For most of my installs, I just skip the MDM check and authenticate the certificate pushed by the MDM to the client device during registration.  If you have your CA environment properly setup the only way a certificate should arrive on the client device is via MDM registration.  So if my main goal is to say "Is this a corporate device because it is registered with the MDM?" then the presence of the certificate tells ISE that.  

 

Now if you are checking for compliance status, then you have to do the full integration.

But checking for the certificate would that require a posture check to see if the certificate is there?

No, the certificate should be used for doing EAP-TLS authentication when connecting to the network. JAMF should be configuring the device to do EAP-TLS wired/wireless authentication when connecting to the network.


We are experiencing similar difficulties.  Can we only choose one method of client authentication?  Either certificate or AD credentials?  Because we currently utilize the authenticating account in order to provide the appropriate level of content filtering.  Maybe there's something we can do with having multiple certificates where each cert ISE can segment the device to a particular VLAN or have a Security Group Tag and we can utilize that instead for our tiered content filtering...

The certificate should be a user certificate containing their user's AD account that was used to authenticate the device to the MDM.  ISE will extract the AD user account from the certificate and you can do any AD look-ups you want to put users into different classes of access.

Also want to mention these Mac book airs are coming straight out the box with no certificates applied to them.
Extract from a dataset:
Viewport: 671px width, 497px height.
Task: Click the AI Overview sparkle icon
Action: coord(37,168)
They will go through mab at first to get internet access to check in with Apple for the setup and will be redirected to JAMF and will get a push down from the MDM after the push down then AD will bind to the computer and will reboot.
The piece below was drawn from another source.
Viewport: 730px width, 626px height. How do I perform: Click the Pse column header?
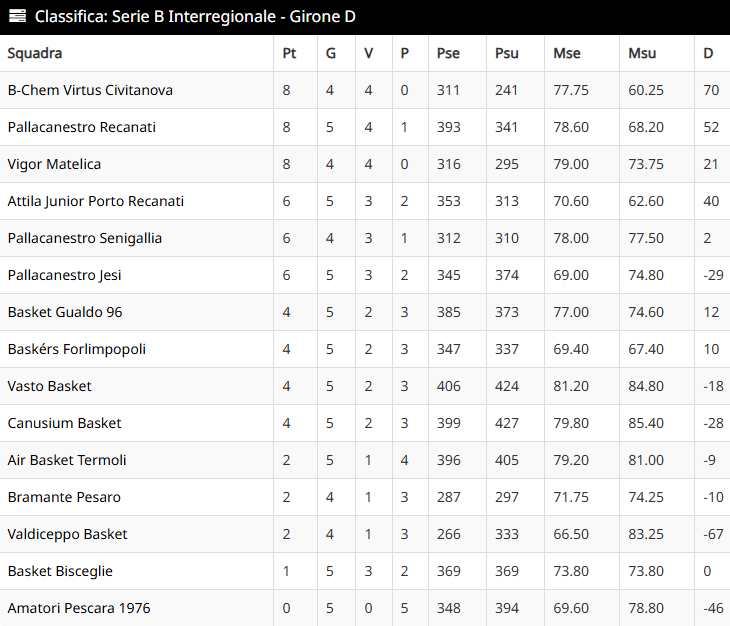448,53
Once rebooted the computer can be logged into like a domain computer and if registered and the user is in a certain domain group it will get specific access.
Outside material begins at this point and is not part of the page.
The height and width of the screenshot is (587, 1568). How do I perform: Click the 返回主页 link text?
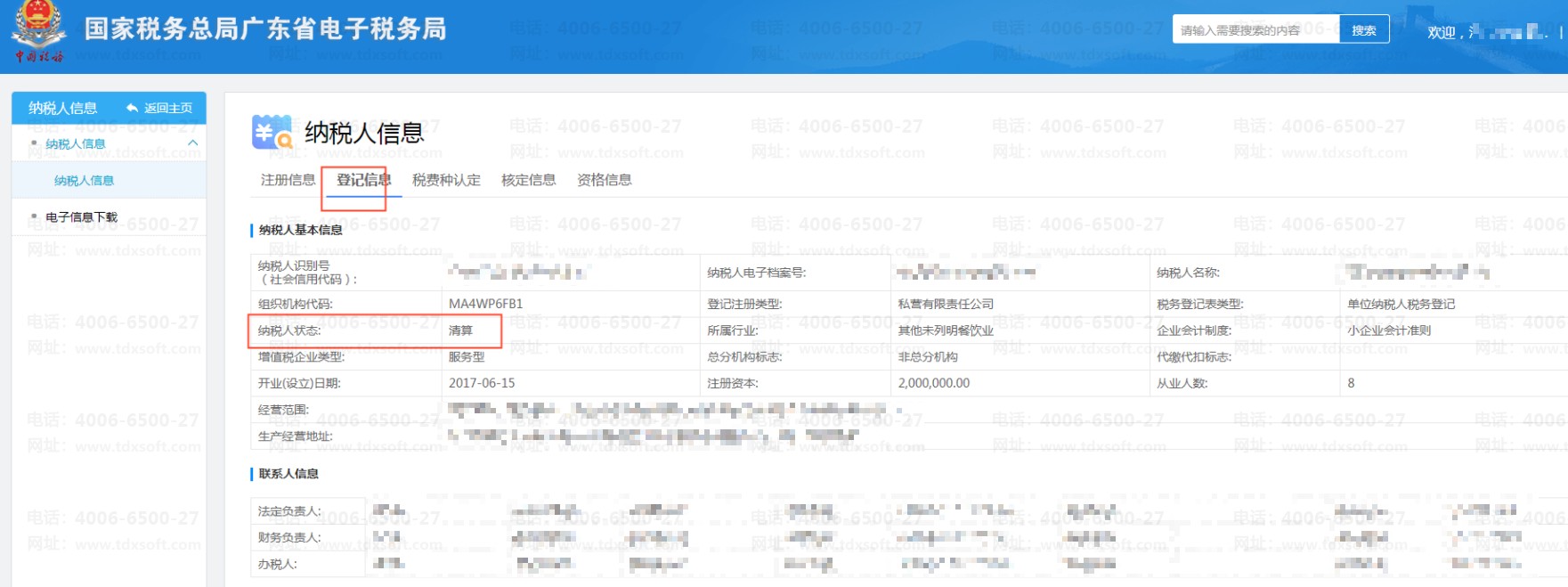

So I don’t think certificates will be the answer for a computer straight out of the box. Apple doesn’t give this school district access to pre-load or image it’s laptops without MDM.

Nothing is the answer straight out of the box. The whole reason you have JAMF is to control what happens once you make them "a managed Mac".



They get on the Internet with MAB, go through the JAMF process to get onboarded. During onboarding they should be entering their AD credentials to authenticate to JAMF. JAMF can then request a certificate from the internal CA on behalf of the user. That certificate and private key is then pushed down to the Mac device as part of the onboarding. JAMF also configures the device for wired/wireless authentication using that certificate. The certificate contains the AD user ID so all lookups can happen and different level of access can happen based on that certificate.



The only way the Mac can get a certificate/private key is through the JAMF process so you know the device is managed just by the fact it is presenting a certificate during wired/wireless authentication.






We have this same issue.  Currently there is no solution for it until ISE 2.5 is released.  In ISE 2.5 cisco is finally moving to UUID for device identifiers.  UUID is stored in JAMF so there won't be any mac address collision issues.

How is ISE going to collect the UUID during authentication?


ISE and AnyConnect already collect the UUID in some cases.  Cisco has just never used it.  It's a part of the cisco-av-pair.  It's called mdm-tlv=device-uid.  Cisco is going to more universally collect the UID and use it within the ISE logic.  There'll be an update to ISE and anyconnect to support it in the future.

This implementation is without anyconnect.

If we use agent it will either be stealth or dissolvable

Hi,

 

I see that this topic has had no movement for the past couple of years, but how did you manage to get around this?